She was also a very big help, not only with our dancing, but also with the personal side of our relationship. She is our secret angel, she came to us at a very important time in our relationship together. Things were not all that great with us at that time. Competing was stressful, teaching, talks of building a future together, all the things we dancers do when you are in love with your partner. She really helped us to gain a new and better understanding of ourselves and how we were relating to each other. The time we spent speaking with her was instrumental in getting us closer to our dream of being together in the dance industry.”

 

Clifton Sepulveda & Mar Martinez
2017 Ohio Star Ball Cabaret Champions, World Master Cabaret Champions, 5x USA Finalists, Blackpool Finalists

Dear Ms. Silva,

 

“Recently my mother in law, Meg Stoll, sent my wife and I one of your articles. The article was titled “Happiness Is A Journey”, from your column in the DanceBeat Newspaper. I have to admit, that I didn’t have high hopes. But shame on me for judging an article by it’s title. I am no dancer, as anyone who watches my uncoordinated writhing on the dance floor can attest. But your article has wisdom in it for every person. I read it several times and shared it with my wife. We were both very impressed by your insight into human nature. I have to admit that I have personally thought, “I’ll be happy when…” And I believe your article speaks to the void in so many people in our country. Thank you for taking the time and effort to share your words of wisdom. We just wanted to let you know that you had touched us.
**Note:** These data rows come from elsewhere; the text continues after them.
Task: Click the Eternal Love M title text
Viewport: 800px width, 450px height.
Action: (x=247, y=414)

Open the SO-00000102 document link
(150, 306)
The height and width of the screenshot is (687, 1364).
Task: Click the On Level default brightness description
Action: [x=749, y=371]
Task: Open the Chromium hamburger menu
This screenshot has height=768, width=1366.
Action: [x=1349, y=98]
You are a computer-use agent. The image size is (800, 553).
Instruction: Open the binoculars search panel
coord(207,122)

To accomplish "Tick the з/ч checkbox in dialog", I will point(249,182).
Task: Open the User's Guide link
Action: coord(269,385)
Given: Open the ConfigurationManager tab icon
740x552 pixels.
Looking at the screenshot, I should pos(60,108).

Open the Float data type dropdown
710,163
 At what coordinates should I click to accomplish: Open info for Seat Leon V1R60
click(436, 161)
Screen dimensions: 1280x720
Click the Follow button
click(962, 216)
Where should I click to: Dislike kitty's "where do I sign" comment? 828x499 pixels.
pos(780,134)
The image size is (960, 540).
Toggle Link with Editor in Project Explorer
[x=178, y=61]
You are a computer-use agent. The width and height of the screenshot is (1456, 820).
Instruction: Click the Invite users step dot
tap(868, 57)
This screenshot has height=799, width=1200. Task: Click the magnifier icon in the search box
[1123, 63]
God bless you and keep up the great work. I will continue to share this article with others.”

 

Michael and Melissa
Grapevine, Texas

Hi Susan,

“Just letting you know I got back from Japan several days ago. Had the most wonderful, magical time. I got along OK with my dance partner. It was your words which I wrote down over the phone that day that really helped. I brought that with me on the plane. You took your time to answer and asked questions and thought carefully about your answers. That meant a lot. Susan, I could not have done this without you and Jesus. It took a lot of faith and letting go of fear. It worked. Will be in touch in a bit about further formal sessions.”

Sincere appreciation,
K

Hello Susan,

 

“I am not sure if you remember me but I had sent you a couple of e-mails about dancing and my lung cancer. I am from New Canaan, CT but live in NE FL most of the year. I just received the new Dance Beat newspaper in the mail and just read your recent article about faith in our lives. It is so ironic that many times when I have read your articles I can relate SO well to events in my life.

 

I had my CT scan at Smillow Cancer Hospital at Yale two months ago to check on the tumors that are on my remaining upper lung. We have been monitoring the growth of the tumors every six months since I had the upper left lung lobe removed due to a cancer tumor three years ago. I was told in July that surgery was inevitable and that we needed to plan to have my upper right lung removed. I have been sending my lung surgeon pictures and statistics of my dance competitions over the past three years. He knows my love of dance and that I have a very high physical activity level. I am turning 60 next week and he wants me to remain as active as possible for as long as I can before he operates. He said that after the operation my lifestyle will be extremely compromised. He took my case to the “tumor board” and they all decided that it was safe to wait until next summer to operate. He said that he would give me until next summer to continue to dance and to go to my daughter’s wedding in July then we would repeat the CT scan and schedule the surgery. As you can imagine I was quite upset but after having a “pitty party” for myself for a week I knew that I had to trust God and move on enjoying my life.

 

Last week we competed at the USDC where I had won the Bronze American Smooth Title last year. I am new to Silver and have only danced in four competitions so far this year in Silver Smooth. The first day at USDC I prayed with a dance friend and told myself that I was dancing for God since I knew it would most likely be my last USDC. We had four heats of first rounds, then quarters, semi’s and we made it to the finals!!! In the finals I just went out on the floor with God in my heart and used my deep breathing techniques to relax. My teacher and I WON the Silver Smooth title and we were both sobbing with tears of joy. I know that God was with me and I am so blessed to have this gift of dance in my life!!! We went on to place third in Bronze Latin, second in Bronze Smooth and won the Bronze ten dance on our final day!!!

 

When I told my friend who prayed with me later that I was so sad about my cancer and how it was going to take away my dancing in competitions she said that she didn’t believe it would happen. She said that a vision came to her and she told me to write down the word CANCER. Then she asked me to draw a line down the C and make it a D!!!! She said she knows that God will continue to have me be a DANCER!!!! Even after my next surgery I am sure that I will dance in some fashion. When I read your article it was SO very inspirational. I will do what you did and put up my dance pictures, visualize myself as dancing again and I know that I will surprise my doctors.

 

At this competition I had more people coming up to me saying that my smile lights up the floor but that they couldn’t put their finger on it but there was something deeper that seemed to be driving me. Little did they know that it was my gratitude for being SO very thankful everyday that I am able to live my life. I just wanted to update you and to let you know that your words and story continue to touch my life!!!”